For Niki Lauda, the fastest Austrian on the planet, 1976 was a mostly terrible year. The fact that he was the undisputed champion on the Formula 1 tracks of the world, of course, was positive. But while winning all of those races, he had to swallow pain killers.
On his property near the Austrian city of Salzburg, he had an accident while driving a farm tractor. With two fractured ribs, he squeezed himself into his F1 Ferrari. Several races he drove must have felt like torture.
Then, on August 1st, 1976, his bad accident happened on the German Nürburgring racing track. His Ferrari malfunctioned, crashed against a wall and caught fire. Colleagues, some of whom had crashed into his burning wreck, tried to save him, but the flames had already engulfed the entire vehicle and Lauda in it.
It took 30 seconds until an emergency crew got him out of the inferno. During those moments, which must have felt like eternity in that fire, Niki Lauda suffered terrible burns. The ones in this face, which are still visible today, were bad, but not as dangerous as those to his lungs.
In the clinic, Lauda went through hell, as doctors pumped “the sh*t out of his lungs”, as Lauda put it. Four weeks after the accident, when anyone else would still have whined in his hospital bed, Lauda was back on track, in the truest sense of the word.
Much earlier, when Lauda told his family he wanted to be a racing driver, they refused to support him. His father, a rich business man, threw him out of his home. So Niki Lauda used his big family name to get a bank loan and bought his way into racing. From Formula 3 he advanced into the big league.
As a Ferrari driver, he became Formula 1 champion twice. Then he quit, saying “I don’t want to drive in circles anymore”, but did so anyway, when he returned three years later. With McLaren, he became champion yet again before finally quitting in 1985.
The 200 liters of burning gasoline he was sitting in on that terrible day in the summer of 1976 had consequences for Lauda’s health as recently as last year, when he had to go through a lung transplant. Then, a few months later, when he was still weak, he was taken to a clinic again when he had caught the flu. Everyone was worried sick, but he did make it.
Between races, Lauda did not just sit on the sofa, but entered the aviation business instead. He built up Lauda Air, an airline which competed with the big ones.
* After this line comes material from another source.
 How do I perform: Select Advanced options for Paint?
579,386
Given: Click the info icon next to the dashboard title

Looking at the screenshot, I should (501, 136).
One of his Boeing 767s crashed in Thailand when the thrust reversers suddenly came on in flight. As many as 223 passengers and crew died.
Later, Lauda Air was purchased by Austrian Airlines. ‘Niki’ was another airline he founded. That one was acquired by Air Berlin which recently went bankrupt. Niki Lauda used the opportunity to buy back Niki in 2018, and made it part of Laudamotion, yet another airline he founded. This one transports business passengers with deep pockets.
Lauda was always a pragmatist. As a Formula 1 racer he used to say he gladly would have taken other jobs, had he been good at anything else. This seems to mean he never wanted to be the big racing hero, while almost everyone around him did.
On a regular basis, including in recent interviews, he said he did not have friends, at least not the kind he could call 24 hours a day in case he had a problem. He also said not having friends was part of a protection mechanism.
‘Rush’ is the title of an excellent 2013 movie. It tells the story of Niki Lauda’s rivalry with James Hunt, the late Formular 1 hero known for his parties and affairs. Lauda and Hunt kept on chasing each other.
Niki Lauda, the Austrian champion, the loner, the investor, the pilot, was part of the board of directors of Mercedes-Benz’s Formula 1 division. To many, the star without friends seems like a friend. He has brought them suspense and good quotes. Also he is definitely a likable guy with a mind of his own.
Niki Lauda died in Vienna on Monday.